▸ Required work: Reproduce all of the items below with every occurrence of "Image resolution" replaced by "Screenshot resolution" and everything else unchanged.

=== Data supplied ===

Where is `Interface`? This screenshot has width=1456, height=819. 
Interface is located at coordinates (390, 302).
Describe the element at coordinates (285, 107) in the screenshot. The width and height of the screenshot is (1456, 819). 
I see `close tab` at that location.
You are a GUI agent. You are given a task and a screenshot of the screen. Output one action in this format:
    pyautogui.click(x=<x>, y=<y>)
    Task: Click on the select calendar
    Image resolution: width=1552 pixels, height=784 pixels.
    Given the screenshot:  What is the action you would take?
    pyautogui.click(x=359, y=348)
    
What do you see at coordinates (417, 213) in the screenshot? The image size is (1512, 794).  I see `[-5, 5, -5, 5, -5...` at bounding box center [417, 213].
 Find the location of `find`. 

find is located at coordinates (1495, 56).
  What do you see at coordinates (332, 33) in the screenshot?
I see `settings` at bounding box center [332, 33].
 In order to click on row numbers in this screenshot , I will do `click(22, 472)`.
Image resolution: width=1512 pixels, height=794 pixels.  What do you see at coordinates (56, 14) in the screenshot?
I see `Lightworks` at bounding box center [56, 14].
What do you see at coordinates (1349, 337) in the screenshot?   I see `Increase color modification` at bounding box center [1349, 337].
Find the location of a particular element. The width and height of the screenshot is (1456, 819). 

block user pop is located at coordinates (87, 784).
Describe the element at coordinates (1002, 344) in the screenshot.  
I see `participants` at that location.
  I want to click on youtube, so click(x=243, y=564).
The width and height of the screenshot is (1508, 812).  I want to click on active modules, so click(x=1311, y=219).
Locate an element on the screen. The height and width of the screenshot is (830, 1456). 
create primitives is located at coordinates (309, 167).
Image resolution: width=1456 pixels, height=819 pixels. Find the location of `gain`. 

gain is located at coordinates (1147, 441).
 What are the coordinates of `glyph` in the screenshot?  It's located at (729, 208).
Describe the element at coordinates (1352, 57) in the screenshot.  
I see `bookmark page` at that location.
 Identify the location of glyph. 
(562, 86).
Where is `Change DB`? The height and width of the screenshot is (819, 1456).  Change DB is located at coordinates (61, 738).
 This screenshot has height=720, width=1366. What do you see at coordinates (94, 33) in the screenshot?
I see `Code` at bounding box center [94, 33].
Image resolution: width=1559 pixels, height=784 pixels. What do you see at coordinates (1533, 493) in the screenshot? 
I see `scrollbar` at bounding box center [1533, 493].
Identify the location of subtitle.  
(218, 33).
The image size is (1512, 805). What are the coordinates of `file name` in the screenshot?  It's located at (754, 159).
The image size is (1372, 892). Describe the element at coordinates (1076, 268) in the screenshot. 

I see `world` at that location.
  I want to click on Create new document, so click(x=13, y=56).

===

▸ Answer for the task:
Where is `Interface`? This screenshot has width=1456, height=819. 
Interface is located at coordinates (390, 302).
Describe the element at coordinates (285, 107) in the screenshot. The width and height of the screenshot is (1456, 819). 
I see `close tab` at that location.
You are a GUI agent. You are given a task and a screenshot of the screen. Output one action in this format:
    pyautogui.click(x=<x>, y=<y>)
    Task: Click on the select calendar
    Screenshot resolution: width=1552 pixels, height=784 pixels.
    Given the screenshot:  What is the action you would take?
    pyautogui.click(x=359, y=348)
    
What do you see at coordinates (417, 213) in the screenshot? The image size is (1512, 794).  I see `[-5, 5, -5, 5, -5...` at bounding box center [417, 213].
 Find the location of `find`. 

find is located at coordinates (1495, 56).
  What do you see at coordinates (332, 33) in the screenshot?
I see `settings` at bounding box center [332, 33].
 In order to click on row numbers in this screenshot , I will do `click(22, 472)`.
Screenshot resolution: width=1512 pixels, height=794 pixels.  What do you see at coordinates (56, 14) in the screenshot?
I see `Lightworks` at bounding box center [56, 14].
What do you see at coordinates (1349, 337) in the screenshot?   I see `Increase color modification` at bounding box center [1349, 337].
Find the location of a particular element. The width and height of the screenshot is (1456, 819). 

block user pop is located at coordinates (87, 784).
Describe the element at coordinates (1002, 344) in the screenshot.  
I see `participants` at that location.
  I want to click on youtube, so click(x=243, y=564).
The width and height of the screenshot is (1508, 812).  I want to click on active modules, so click(x=1311, y=219).
Locate an element on the screen. The height and width of the screenshot is (830, 1456). 
create primitives is located at coordinates (309, 167).
Screenshot resolution: width=1456 pixels, height=819 pixels. Find the location of `gain`. 

gain is located at coordinates (1147, 441).
 What are the coordinates of `glyph` in the screenshot?  It's located at (729, 208).
Describe the element at coordinates (1352, 57) in the screenshot.  
I see `bookmark page` at that location.
 Identify the location of glyph. 
(562, 86).
Where is `Change DB`? The height and width of the screenshot is (819, 1456).  Change DB is located at coordinates (61, 738).
 This screenshot has height=720, width=1366. What do you see at coordinates (94, 33) in the screenshot?
I see `Code` at bounding box center [94, 33].
Screenshot resolution: width=1559 pixels, height=784 pixels. What do you see at coordinates (1533, 493) in the screenshot? 
I see `scrollbar` at bounding box center [1533, 493].
Identify the location of subtitle.  
(218, 33).
The image size is (1512, 805). What are the coordinates of `file name` in the screenshot?  It's located at (754, 159).
The image size is (1372, 892). Describe the element at coordinates (1076, 268) in the screenshot. 

I see `world` at that location.
  I want to click on Create new document, so click(x=13, y=56).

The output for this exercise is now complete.